Anfang August wurde die Rechtmäßigkeit der Volksinitiative „Unsere Schulen“ vom Präsidenten des Berliner Abgeordnetenhauses bestätigt. Der  Initiative war es gelungen 28 070 gültige Unterschriften vorzulegen. Jetzt muss die Volksinitiative in einer oder mehreren Anhörung(en) gehört werden.

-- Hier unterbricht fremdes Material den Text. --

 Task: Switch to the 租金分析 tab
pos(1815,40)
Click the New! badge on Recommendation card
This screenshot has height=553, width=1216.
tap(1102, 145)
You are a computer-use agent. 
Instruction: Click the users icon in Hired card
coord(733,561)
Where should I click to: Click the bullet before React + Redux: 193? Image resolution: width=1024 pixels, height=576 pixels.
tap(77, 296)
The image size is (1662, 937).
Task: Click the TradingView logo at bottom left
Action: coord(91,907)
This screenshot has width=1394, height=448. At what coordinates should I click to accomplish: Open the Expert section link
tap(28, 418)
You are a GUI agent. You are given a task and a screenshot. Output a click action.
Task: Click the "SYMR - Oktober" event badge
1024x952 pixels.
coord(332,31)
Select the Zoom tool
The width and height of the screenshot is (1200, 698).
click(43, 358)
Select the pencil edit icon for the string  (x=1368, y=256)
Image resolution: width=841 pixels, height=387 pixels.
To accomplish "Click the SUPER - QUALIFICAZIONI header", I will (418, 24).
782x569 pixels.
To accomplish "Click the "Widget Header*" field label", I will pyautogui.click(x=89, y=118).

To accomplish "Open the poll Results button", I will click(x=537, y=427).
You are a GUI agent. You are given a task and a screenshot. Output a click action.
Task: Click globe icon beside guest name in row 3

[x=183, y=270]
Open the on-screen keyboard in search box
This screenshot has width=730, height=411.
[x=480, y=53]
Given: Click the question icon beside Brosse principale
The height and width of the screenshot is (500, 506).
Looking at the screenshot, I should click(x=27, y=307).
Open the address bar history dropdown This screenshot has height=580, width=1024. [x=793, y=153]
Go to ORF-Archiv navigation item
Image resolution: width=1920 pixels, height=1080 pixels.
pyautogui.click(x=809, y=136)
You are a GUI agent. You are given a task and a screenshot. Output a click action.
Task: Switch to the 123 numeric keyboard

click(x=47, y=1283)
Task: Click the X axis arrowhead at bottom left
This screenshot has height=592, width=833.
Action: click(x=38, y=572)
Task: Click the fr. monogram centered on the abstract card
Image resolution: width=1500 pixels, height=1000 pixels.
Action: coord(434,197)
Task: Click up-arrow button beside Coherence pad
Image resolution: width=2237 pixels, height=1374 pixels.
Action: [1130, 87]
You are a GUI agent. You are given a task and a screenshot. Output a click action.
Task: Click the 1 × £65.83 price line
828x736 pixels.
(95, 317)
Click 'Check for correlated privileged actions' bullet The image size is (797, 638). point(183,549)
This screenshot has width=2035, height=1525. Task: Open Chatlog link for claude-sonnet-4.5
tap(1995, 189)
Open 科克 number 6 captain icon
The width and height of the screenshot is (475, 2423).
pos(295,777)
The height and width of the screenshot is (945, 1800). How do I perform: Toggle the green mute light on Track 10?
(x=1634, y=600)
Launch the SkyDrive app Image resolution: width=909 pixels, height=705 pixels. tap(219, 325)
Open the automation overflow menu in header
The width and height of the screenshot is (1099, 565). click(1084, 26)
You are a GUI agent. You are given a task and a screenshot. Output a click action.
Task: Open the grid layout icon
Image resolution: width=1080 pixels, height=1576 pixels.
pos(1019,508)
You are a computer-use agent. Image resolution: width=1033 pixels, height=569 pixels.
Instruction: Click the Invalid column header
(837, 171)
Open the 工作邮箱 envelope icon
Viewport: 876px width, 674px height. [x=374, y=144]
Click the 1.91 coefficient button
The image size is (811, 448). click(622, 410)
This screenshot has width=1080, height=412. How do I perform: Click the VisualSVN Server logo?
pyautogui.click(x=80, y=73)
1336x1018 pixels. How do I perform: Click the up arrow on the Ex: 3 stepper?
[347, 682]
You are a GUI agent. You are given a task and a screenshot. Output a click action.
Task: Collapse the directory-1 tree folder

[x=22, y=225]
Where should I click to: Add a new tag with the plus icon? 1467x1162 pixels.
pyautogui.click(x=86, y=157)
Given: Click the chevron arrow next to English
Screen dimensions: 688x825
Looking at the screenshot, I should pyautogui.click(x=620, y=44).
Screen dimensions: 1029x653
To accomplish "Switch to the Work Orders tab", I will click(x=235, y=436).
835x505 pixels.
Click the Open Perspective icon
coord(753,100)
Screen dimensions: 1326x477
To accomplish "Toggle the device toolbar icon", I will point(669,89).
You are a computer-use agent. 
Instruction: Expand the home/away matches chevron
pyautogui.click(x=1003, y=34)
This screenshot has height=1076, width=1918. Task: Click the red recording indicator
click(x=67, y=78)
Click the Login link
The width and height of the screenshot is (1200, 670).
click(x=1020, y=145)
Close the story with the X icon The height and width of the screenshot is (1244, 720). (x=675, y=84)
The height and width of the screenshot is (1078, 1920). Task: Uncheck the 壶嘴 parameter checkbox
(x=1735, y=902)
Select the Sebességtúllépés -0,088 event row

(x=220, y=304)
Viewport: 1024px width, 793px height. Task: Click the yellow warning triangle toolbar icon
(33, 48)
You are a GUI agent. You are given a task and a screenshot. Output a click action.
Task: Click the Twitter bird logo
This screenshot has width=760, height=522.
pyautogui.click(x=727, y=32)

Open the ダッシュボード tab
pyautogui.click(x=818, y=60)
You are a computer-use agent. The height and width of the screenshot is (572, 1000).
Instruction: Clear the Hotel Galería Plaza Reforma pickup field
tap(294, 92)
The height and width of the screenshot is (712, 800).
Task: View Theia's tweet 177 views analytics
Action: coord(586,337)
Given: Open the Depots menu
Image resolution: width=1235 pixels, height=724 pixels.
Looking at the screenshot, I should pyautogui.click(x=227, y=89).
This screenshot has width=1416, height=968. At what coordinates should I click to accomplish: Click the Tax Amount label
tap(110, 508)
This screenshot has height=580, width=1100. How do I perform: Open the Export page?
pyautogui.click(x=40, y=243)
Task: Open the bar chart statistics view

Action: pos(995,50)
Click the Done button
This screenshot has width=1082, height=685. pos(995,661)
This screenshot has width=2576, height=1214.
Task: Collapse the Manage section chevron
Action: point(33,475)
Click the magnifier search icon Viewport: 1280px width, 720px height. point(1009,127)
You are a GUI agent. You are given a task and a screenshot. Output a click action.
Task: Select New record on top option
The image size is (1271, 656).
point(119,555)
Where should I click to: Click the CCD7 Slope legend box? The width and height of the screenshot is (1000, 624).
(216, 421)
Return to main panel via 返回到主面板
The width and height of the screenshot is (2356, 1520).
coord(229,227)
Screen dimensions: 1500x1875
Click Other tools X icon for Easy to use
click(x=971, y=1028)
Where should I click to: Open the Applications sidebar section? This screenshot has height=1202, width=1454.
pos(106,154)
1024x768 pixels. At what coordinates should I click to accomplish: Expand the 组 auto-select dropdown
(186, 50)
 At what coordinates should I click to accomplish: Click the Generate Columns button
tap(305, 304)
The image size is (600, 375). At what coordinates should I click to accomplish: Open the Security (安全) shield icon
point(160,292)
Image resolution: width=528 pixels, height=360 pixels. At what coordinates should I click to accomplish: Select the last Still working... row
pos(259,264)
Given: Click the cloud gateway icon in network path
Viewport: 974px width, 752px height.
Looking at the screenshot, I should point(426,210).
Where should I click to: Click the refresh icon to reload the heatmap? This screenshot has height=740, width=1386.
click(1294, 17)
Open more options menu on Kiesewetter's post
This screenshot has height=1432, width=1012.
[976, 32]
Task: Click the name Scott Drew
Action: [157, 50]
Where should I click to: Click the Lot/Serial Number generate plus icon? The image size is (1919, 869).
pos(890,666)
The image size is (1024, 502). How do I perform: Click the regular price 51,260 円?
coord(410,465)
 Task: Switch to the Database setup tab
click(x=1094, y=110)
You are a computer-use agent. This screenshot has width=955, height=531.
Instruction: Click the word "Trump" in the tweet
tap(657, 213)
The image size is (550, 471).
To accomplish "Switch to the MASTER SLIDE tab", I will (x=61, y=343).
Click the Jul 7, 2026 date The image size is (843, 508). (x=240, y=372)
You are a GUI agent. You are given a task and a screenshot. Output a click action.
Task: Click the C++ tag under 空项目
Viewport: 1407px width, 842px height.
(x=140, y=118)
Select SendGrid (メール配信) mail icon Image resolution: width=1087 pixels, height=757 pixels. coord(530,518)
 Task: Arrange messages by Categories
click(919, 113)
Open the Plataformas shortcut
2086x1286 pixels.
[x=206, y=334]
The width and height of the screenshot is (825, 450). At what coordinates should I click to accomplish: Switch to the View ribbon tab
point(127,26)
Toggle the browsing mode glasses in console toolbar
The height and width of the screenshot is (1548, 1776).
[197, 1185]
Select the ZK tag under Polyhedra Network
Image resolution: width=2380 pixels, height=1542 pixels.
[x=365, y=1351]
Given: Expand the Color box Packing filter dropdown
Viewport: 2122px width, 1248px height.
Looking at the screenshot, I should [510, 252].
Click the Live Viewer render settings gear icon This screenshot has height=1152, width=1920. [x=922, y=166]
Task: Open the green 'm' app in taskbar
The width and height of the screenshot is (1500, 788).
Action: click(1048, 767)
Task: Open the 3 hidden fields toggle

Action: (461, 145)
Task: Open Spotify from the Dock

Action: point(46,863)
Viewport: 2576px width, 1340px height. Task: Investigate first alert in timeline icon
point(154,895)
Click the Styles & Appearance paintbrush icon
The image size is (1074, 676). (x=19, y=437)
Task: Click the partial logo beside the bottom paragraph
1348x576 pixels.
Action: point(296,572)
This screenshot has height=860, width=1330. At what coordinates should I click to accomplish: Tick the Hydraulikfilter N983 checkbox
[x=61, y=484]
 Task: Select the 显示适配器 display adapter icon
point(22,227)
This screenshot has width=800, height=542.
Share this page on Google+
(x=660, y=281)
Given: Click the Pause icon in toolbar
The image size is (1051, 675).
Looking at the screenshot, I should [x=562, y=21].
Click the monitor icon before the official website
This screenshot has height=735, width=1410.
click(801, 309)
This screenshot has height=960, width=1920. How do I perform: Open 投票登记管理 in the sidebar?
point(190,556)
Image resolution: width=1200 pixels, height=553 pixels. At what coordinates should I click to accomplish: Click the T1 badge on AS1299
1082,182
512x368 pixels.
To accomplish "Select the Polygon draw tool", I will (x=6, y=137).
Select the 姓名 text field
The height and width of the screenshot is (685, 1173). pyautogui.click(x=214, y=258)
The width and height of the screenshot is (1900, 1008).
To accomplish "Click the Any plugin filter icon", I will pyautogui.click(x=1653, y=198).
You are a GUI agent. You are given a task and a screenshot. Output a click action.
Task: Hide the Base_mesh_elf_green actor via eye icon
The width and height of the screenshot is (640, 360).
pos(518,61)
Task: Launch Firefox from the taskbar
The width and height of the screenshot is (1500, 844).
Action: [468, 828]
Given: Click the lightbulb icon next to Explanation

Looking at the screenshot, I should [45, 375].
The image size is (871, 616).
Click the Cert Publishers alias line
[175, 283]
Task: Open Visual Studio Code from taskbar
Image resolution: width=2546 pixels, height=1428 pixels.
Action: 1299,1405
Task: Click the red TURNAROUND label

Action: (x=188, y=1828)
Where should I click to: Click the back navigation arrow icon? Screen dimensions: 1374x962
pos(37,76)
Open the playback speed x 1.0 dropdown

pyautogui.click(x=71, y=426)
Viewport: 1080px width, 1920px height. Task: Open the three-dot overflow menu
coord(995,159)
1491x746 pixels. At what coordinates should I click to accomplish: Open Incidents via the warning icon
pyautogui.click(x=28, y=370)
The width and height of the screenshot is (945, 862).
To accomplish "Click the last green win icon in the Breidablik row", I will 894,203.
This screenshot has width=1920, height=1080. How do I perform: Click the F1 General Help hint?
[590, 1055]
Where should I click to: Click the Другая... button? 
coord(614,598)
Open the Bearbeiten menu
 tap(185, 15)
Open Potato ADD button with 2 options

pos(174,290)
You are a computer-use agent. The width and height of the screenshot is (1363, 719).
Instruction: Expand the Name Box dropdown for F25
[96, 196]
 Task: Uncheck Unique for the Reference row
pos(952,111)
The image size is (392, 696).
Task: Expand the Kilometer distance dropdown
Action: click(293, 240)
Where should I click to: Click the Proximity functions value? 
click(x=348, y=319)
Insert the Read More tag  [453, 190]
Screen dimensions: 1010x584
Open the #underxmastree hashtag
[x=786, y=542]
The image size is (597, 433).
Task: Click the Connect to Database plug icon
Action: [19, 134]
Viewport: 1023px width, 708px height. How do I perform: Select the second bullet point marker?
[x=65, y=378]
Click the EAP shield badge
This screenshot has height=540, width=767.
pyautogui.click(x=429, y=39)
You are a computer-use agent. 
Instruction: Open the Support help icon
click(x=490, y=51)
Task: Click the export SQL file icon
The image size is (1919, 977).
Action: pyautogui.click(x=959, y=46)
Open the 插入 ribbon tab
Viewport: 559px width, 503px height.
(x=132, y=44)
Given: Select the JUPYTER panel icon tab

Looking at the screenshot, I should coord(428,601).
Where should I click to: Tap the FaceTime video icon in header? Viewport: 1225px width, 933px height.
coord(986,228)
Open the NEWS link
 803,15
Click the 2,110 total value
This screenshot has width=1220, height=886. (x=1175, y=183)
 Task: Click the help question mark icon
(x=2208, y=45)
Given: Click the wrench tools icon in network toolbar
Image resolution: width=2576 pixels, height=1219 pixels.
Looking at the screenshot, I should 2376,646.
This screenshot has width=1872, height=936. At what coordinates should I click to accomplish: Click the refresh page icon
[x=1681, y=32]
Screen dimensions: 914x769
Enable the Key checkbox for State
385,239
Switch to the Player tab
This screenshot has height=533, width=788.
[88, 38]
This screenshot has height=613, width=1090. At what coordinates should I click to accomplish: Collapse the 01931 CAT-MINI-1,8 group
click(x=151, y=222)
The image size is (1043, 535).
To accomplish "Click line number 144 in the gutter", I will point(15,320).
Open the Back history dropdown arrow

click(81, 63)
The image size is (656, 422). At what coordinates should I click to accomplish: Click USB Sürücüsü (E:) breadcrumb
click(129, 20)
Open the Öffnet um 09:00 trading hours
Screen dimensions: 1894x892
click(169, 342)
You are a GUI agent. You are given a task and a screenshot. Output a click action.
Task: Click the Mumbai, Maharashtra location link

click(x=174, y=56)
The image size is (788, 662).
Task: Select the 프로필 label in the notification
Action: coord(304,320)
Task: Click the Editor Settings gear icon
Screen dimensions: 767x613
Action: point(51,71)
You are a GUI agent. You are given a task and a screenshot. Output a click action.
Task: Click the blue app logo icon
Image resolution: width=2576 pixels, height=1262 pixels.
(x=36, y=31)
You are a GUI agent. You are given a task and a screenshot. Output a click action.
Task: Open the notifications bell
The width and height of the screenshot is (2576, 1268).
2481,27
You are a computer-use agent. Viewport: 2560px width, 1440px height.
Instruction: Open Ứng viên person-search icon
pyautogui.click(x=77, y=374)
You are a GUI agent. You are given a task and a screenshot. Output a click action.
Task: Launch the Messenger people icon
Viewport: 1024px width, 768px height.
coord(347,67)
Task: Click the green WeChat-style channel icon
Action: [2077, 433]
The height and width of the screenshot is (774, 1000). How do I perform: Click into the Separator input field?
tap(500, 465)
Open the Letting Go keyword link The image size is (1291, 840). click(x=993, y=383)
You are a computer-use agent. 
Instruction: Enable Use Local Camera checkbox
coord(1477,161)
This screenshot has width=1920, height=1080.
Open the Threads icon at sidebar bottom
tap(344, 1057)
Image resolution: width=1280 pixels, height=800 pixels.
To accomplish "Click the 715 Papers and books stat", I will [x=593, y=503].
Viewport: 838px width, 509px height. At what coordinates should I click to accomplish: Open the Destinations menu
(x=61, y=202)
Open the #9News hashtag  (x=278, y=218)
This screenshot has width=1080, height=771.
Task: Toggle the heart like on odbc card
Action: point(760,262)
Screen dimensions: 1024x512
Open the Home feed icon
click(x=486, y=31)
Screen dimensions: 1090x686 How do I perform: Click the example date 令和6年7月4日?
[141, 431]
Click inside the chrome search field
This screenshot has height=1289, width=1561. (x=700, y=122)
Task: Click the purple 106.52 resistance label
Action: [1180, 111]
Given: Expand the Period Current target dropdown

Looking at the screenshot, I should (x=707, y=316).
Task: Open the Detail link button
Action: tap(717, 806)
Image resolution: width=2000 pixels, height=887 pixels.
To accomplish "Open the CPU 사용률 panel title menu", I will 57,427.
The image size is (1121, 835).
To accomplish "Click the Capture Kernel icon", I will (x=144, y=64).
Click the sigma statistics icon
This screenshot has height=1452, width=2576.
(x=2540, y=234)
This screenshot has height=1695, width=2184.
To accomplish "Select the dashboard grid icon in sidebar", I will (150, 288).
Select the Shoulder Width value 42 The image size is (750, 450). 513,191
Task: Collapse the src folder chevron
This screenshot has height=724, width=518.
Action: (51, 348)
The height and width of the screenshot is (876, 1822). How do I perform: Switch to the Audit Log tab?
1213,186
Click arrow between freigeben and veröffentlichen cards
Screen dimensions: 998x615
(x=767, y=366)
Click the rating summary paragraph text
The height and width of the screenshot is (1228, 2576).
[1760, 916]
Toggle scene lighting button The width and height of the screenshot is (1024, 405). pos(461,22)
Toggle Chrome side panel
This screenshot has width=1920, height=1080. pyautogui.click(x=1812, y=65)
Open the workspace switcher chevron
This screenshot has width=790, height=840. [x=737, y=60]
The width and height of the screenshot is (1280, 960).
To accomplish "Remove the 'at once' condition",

„gesellschaftsbarometer“-Sendung zum Thema „Informationsfreiheitsgesetze! Was nun, was tun?“

Im offenen Kanal Kaiserslautern sprach Genoveva Brandenburger in der Sendung „gesellschaftsbarometer“ mit Gerlinde Schermer über die Probleme, die sich aus der in Berlin geplanten Privatisierung von Schulbau, -sanierung, -grundstücken und -gebäuden im Zusammenhang mit dem Informationsfreiheitsgesetz ergeben.  Entstanden ist eine knapp einstündige Sendung mit kritischem und erhellendem Blick auf die Privatisierungspläne der sogenannten Berliner Schulbauoffensive. Die Sendung kann auf youtube nachgesehen und nachgehört werden. Gerlinde Schermer ist eine der fünf Vertrauenspersonen der Volksinitiative „Unsere Schulen“ und eine der Aktivistinnen von Gemeingut in BürgerInnenhand. Jahrelang hat sie für die Rekommunalisierung der Berliner Wasserbetriebe gekämpft.

 

Weitere Videoaufzeichnung

Mitschnitt  (2:30:50) der Diskussionsveranstaltung am 15, Januar 2018 im RigoRosa – Abgeordnetenbüro von Anne Helm und Niklas Schrader (Die Linke) – zum Thema: „Schulbauoffensive von R2G – genialer Plan oder Privatisierung durch die Hintertür?“ Es diskutierten: Dorothea Härlin (GiB/Berliner Schultisch, Berliner Wassertisch), Harald Wolf (Die Linke, Abgeordneter im Abgeordnetenhaus und kommissarischer Bundesgeschäftsführer der Linken), Moritz Wittler (Sprecher der Linken Neukölln). Moderation: Benedict Ugarte Chacón (Politikwissenschaftler).